> Task inputs
---

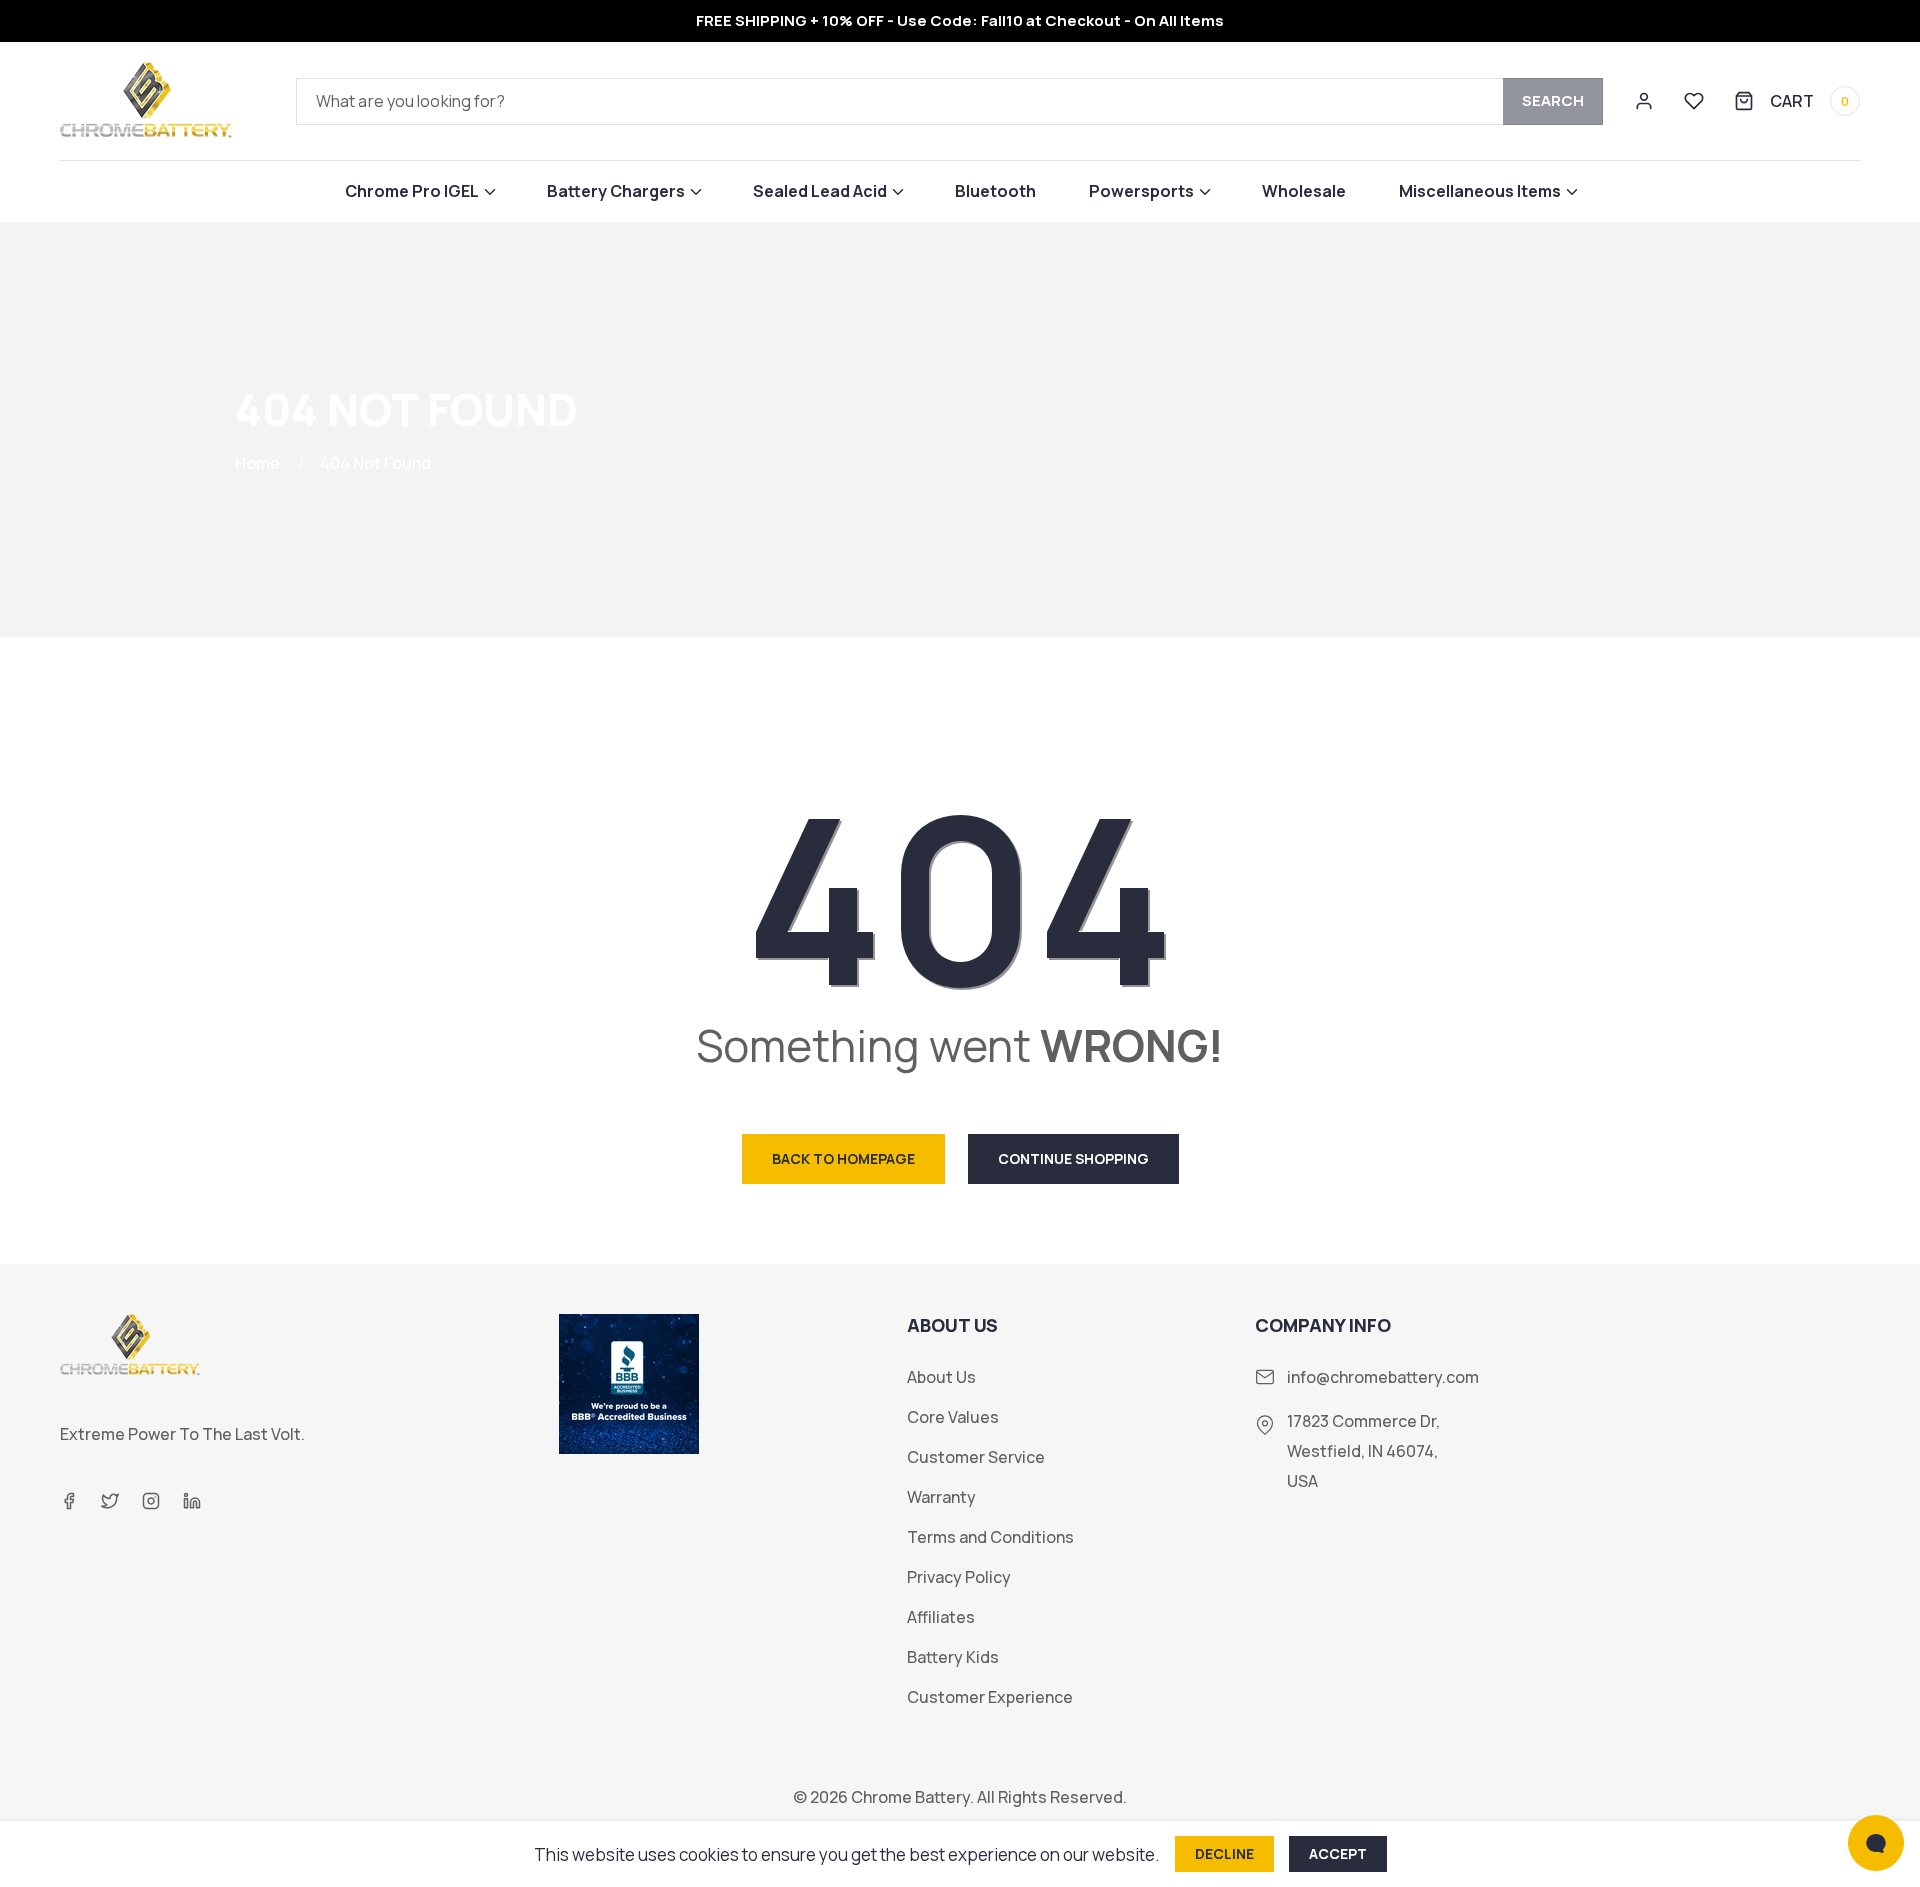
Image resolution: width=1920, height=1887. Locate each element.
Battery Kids (953, 1657)
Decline (1224, 1853)
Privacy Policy (959, 1577)
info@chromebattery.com (1383, 1377)
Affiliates (941, 1617)
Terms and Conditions (990, 1537)
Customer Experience (990, 1697)
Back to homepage (843, 1158)
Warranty (941, 1497)
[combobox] (949, 101)
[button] (419, 191)
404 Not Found (375, 463)
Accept (1338, 1853)
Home (257, 463)
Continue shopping (1073, 1158)
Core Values (953, 1417)
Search (1553, 100)
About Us (941, 1377)
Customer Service (976, 1457)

---

> Activity
Return exactly the lines from the line bearing "Battery Kids (953, 1657)" to the end of the records, inclusive of both; include no other lines.

> Task output
Battery Kids (953, 1657)
Decline (1224, 1853)
Privacy Policy (959, 1577)
info@chromebattery.com (1383, 1377)
Affiliates (941, 1617)
Terms and Conditions (990, 1537)
Customer Experience (990, 1697)
Back to homepage (843, 1158)
Warranty (941, 1497)
[combobox] (949, 101)
[button] (419, 191)
404 Not Found (375, 463)
Accept (1338, 1853)
Home (257, 463)
Continue shopping (1073, 1158)
Core Values (953, 1417)
Search (1553, 100)
About Us (941, 1377)
Customer Service (976, 1457)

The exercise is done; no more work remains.